Yoseb diketahui memiliki tiga orang anak yang kini berada di bangku kuliah dan sekolah dasar (SD). Dengan usianya yang kini menginjak 48 tahun, ditambah lagi dengan penghasilan hanya 100 ribu rupiah, itu pun tak tentu ia peroleh setiap harinya. Meski tidak mencukupi, namun ia terus berjuang untuk memenuhi kebutuhan keluarganya.
Disamping itu, Yoseb dan teman-temannya pun terus memperjuangkan hak mereka kepada PT ITS yang merupakan anak cabang dari Salim Group itu.

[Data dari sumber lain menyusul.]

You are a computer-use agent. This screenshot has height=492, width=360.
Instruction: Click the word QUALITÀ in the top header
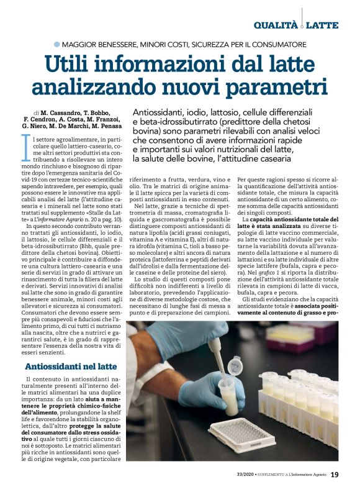276,25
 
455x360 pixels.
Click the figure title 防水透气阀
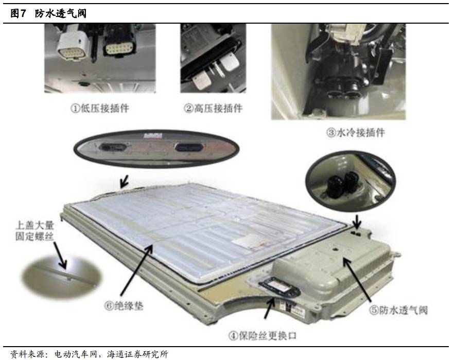click(61, 13)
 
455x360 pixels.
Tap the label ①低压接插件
click(100, 109)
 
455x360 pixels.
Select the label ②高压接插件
click(213, 109)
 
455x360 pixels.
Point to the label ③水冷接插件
click(356, 133)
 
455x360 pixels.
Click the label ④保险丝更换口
click(263, 336)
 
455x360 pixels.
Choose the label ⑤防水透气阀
click(398, 310)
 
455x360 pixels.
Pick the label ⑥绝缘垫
click(124, 306)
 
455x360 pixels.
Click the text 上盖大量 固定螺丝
click(35, 231)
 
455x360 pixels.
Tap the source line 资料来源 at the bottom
click(89, 354)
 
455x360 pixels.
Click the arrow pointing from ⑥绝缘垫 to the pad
click(136, 270)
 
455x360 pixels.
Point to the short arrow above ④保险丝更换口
click(269, 308)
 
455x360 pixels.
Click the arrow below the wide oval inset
click(125, 182)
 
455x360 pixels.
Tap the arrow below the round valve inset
click(357, 222)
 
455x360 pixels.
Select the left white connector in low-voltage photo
click(73, 46)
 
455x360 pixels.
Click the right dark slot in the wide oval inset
click(188, 147)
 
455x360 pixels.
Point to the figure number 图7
click(19, 13)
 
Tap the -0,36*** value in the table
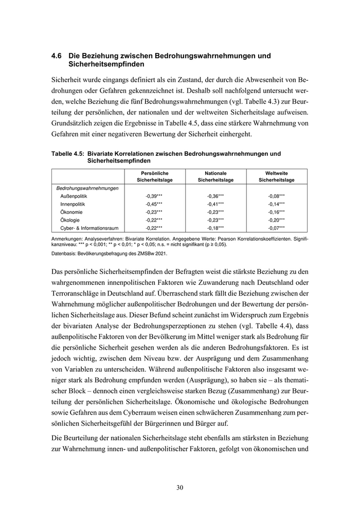215,196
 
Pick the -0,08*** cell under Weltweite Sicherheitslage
276,196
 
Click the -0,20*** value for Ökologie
276,220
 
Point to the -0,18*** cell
215,227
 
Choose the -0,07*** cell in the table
276,227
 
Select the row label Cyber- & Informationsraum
88,227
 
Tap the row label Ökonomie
72,212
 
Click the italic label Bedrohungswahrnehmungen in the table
87,188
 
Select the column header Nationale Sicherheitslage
215,177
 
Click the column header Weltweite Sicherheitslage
276,177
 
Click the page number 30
179,487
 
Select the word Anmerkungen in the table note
69,240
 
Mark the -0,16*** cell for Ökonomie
276,212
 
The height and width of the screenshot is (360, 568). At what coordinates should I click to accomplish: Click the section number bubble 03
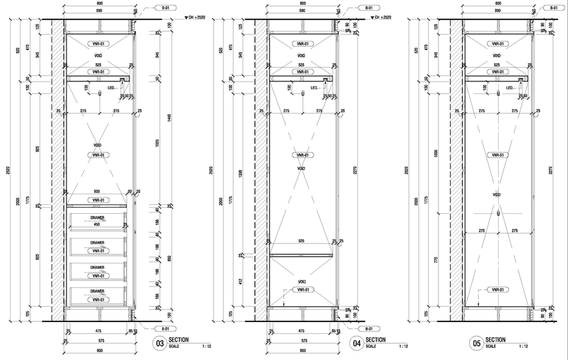(159, 343)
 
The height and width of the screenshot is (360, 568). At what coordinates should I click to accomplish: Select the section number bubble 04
(356, 343)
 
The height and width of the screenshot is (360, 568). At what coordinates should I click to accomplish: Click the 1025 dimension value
(157, 143)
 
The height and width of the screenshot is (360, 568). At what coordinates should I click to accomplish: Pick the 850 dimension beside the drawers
(170, 258)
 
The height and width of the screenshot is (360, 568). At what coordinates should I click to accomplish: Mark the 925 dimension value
(38, 150)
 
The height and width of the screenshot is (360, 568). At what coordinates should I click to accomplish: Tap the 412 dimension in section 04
(240, 281)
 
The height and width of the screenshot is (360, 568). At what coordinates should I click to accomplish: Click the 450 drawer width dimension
(96, 224)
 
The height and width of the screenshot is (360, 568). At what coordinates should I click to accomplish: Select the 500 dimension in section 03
(97, 192)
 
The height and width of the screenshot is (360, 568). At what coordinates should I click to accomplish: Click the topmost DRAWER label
(97, 218)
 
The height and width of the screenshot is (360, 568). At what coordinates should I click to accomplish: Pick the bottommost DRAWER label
(97, 291)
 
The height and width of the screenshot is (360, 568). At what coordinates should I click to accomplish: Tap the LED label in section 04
(314, 88)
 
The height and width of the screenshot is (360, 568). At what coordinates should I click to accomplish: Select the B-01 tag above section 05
(554, 8)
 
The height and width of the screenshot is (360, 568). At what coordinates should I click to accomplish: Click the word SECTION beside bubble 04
(375, 340)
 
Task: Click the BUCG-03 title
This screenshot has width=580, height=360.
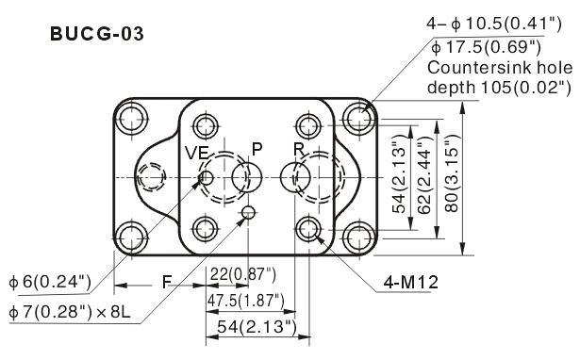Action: pos(96,34)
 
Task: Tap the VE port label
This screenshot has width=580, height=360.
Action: pos(197,153)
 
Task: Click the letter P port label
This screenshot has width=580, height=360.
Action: pos(257,149)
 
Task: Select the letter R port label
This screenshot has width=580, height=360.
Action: pos(299,149)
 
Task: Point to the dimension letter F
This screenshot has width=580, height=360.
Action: pos(167,283)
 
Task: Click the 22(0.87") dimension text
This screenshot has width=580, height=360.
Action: pos(243,274)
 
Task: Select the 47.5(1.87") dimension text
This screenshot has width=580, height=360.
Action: pos(245,301)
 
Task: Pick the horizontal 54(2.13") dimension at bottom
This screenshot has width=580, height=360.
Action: pos(257,327)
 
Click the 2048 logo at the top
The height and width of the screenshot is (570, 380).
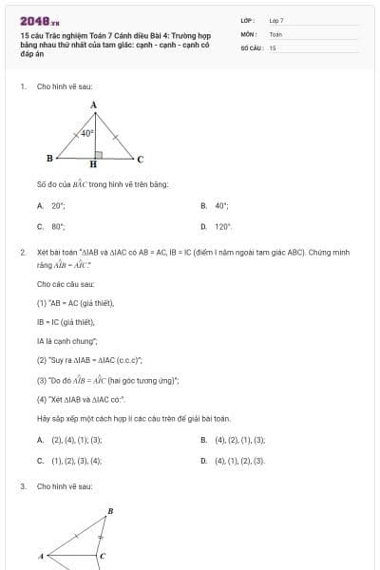click(37, 20)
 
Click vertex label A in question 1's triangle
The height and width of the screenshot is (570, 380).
click(93, 105)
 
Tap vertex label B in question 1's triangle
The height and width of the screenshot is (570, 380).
click(49, 158)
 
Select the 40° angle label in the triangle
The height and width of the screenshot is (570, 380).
click(86, 134)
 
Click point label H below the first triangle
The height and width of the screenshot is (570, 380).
click(93, 164)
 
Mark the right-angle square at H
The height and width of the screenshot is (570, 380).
click(97, 152)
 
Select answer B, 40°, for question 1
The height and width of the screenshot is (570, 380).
click(221, 205)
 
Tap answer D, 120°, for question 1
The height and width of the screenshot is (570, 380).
click(222, 227)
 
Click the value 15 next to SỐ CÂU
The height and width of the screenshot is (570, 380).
click(273, 47)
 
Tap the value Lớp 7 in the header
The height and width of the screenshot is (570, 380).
click(276, 20)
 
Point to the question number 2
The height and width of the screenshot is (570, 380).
click(22, 252)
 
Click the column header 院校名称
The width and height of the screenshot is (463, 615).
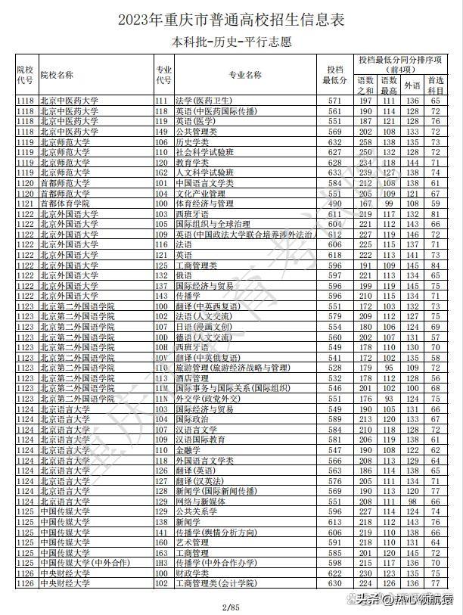click(57, 75)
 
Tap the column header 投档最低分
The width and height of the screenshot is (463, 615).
click(334, 75)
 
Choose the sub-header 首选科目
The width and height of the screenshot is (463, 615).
click(436, 85)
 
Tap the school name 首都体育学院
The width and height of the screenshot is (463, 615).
click(65, 203)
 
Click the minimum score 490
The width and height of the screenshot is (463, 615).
click(334, 203)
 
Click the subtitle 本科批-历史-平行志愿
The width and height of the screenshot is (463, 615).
click(231, 41)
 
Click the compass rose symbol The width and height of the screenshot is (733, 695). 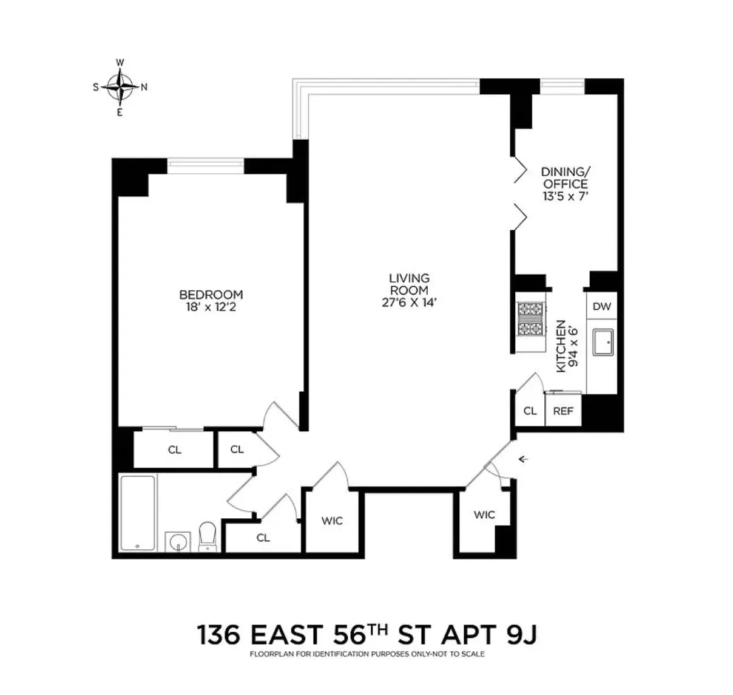click(121, 87)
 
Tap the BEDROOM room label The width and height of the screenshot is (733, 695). click(211, 295)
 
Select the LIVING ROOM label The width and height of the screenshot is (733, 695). click(409, 284)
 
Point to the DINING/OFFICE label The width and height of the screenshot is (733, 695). click(565, 177)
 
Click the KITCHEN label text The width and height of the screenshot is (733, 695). click(561, 346)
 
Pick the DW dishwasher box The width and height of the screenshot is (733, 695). click(601, 306)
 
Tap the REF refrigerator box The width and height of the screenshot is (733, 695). click(563, 411)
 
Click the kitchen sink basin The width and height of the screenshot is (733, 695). click(602, 344)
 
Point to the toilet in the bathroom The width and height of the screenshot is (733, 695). click(208, 536)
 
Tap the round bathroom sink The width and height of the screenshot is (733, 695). click(178, 541)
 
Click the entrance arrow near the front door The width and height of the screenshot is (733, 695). click(523, 459)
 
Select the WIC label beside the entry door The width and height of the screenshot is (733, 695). click(484, 515)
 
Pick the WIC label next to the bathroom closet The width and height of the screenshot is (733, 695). click(332, 521)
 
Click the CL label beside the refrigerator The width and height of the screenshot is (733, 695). click(530, 411)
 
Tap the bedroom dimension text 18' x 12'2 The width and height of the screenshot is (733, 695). click(211, 307)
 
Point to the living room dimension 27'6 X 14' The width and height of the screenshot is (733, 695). click(409, 303)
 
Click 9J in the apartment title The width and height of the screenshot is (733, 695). click(520, 635)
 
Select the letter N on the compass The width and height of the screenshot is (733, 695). click(144, 87)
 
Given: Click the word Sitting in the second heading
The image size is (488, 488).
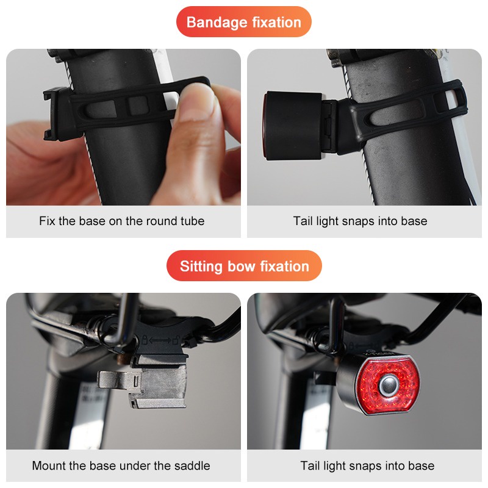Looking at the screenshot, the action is (201, 267).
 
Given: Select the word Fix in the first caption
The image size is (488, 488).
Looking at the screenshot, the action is (47, 221).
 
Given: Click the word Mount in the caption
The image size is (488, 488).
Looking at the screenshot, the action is (49, 465).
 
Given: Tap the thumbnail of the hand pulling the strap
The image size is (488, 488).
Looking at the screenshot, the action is (123, 127).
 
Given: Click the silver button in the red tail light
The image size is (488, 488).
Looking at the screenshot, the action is (389, 386).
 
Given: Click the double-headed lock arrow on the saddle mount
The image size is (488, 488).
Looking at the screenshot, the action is (160, 340).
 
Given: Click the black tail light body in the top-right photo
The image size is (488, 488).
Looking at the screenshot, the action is (293, 126).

“Saya berangkat tahun 96 bulan 8. Saya mampir di Padang 1 bulan. Lalu nyampe di Batam nganggur dan baru bekerja di bulan 10 di PT ITS sampai kasus kemren. Udah lama saya kerja di sini (PT ITS). Waktu itu saya berangkat dari garut Jawa Barat. Sekarang saya cari nafkah dari ojek online. Anak saya ada 3. Baru masuk kuliah 1, kelas 3 SD sama kelas 2 SD. Penghasilan saya cuma 100 ribu rupiah per hari. Sangat… sangat tidak mencukupi. Sedangkan usia saya sekarang sudah masuk 48 tahun,” terangnya.
Mereka berharap, perjuangannya yang sudah cukup lama dan melelahkan ini segera membuahkan hasil, sebagaimana yang diharapkan.